## Assigned task:
Below is a block of data; give all of it again word for word.

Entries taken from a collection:

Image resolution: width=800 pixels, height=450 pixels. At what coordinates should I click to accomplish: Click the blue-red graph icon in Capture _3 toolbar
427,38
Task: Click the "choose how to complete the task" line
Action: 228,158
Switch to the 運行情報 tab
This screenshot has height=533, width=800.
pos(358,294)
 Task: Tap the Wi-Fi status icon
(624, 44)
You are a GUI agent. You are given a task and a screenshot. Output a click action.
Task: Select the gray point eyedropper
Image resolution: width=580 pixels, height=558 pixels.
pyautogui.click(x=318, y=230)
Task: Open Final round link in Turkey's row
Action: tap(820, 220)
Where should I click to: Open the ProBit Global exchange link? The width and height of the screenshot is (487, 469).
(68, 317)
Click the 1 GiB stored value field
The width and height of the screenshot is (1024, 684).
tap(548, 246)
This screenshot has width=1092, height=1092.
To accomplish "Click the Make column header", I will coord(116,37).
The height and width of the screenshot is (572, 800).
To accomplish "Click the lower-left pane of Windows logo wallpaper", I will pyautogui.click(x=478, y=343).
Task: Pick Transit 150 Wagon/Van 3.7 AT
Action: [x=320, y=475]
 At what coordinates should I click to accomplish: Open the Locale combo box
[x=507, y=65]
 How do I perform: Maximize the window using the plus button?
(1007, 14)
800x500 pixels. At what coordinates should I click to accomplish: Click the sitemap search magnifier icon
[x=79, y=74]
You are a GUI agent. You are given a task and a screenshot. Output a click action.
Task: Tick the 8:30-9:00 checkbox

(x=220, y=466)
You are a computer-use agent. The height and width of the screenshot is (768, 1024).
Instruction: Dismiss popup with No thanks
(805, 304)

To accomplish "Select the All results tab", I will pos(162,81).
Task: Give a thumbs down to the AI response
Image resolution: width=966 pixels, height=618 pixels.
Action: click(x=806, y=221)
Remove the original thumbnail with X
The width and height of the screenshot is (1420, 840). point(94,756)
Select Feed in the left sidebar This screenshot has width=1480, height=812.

## Response area:
Image resolution: width=800 pixels, height=450 pixels. At what coordinates should I click to accomplish: Click the blue-red graph icon in Capture _3 toolbar
427,38
Task: Click the "choose how to complete the task" line
Action: 228,158
Switch to the 運行情報 tab
This screenshot has height=533, width=800.
pos(358,294)
 Task: Tap the Wi-Fi status icon
(624, 44)
You are a GUI agent. You are given a task and a screenshot. Output a click action.
Task: Select the gray point eyedropper
Image resolution: width=580 pixels, height=558 pixels.
pyautogui.click(x=318, y=230)
Task: Open Final round link in Turkey's row
Action: tap(820, 220)
Where should I click to: Open the ProBit Global exchange link? The width and height of the screenshot is (487, 469).
(68, 317)
Click the 1 GiB stored value field
The width and height of the screenshot is (1024, 684).
tap(548, 246)
This screenshot has width=1092, height=1092.
To accomplish "Click the Make column header", I will coord(116,37).
The height and width of the screenshot is (572, 800).
To accomplish "Click the lower-left pane of Windows logo wallpaper", I will pyautogui.click(x=478, y=343).
Task: Pick Transit 150 Wagon/Van 3.7 AT
Action: [x=320, y=475]
 At what coordinates should I click to accomplish: Open the Locale combo box
[x=507, y=65]
 How do I perform: Maximize the window using the plus button?
(1007, 14)
800x500 pixels. At what coordinates should I click to accomplish: Click the sitemap search magnifier icon
[x=79, y=74]
You are a GUI agent. You are given a task and a screenshot. Output a click action.
Task: Tick the 8:30-9:00 checkbox

(x=220, y=466)
You are a computer-use agent. The height and width of the screenshot is (768, 1024).
Instruction: Dismiss popup with No thanks
(805, 304)

To accomplish "Select the All results tab", I will pos(162,81).
Task: Give a thumbs down to the AI response
Image resolution: width=966 pixels, height=618 pixels.
Action: click(x=806, y=221)
Remove the original thumbnail with X
The width and height of the screenshot is (1420, 840). point(94,756)
Select Feed in the left sidebar This screenshot has width=1480, height=812.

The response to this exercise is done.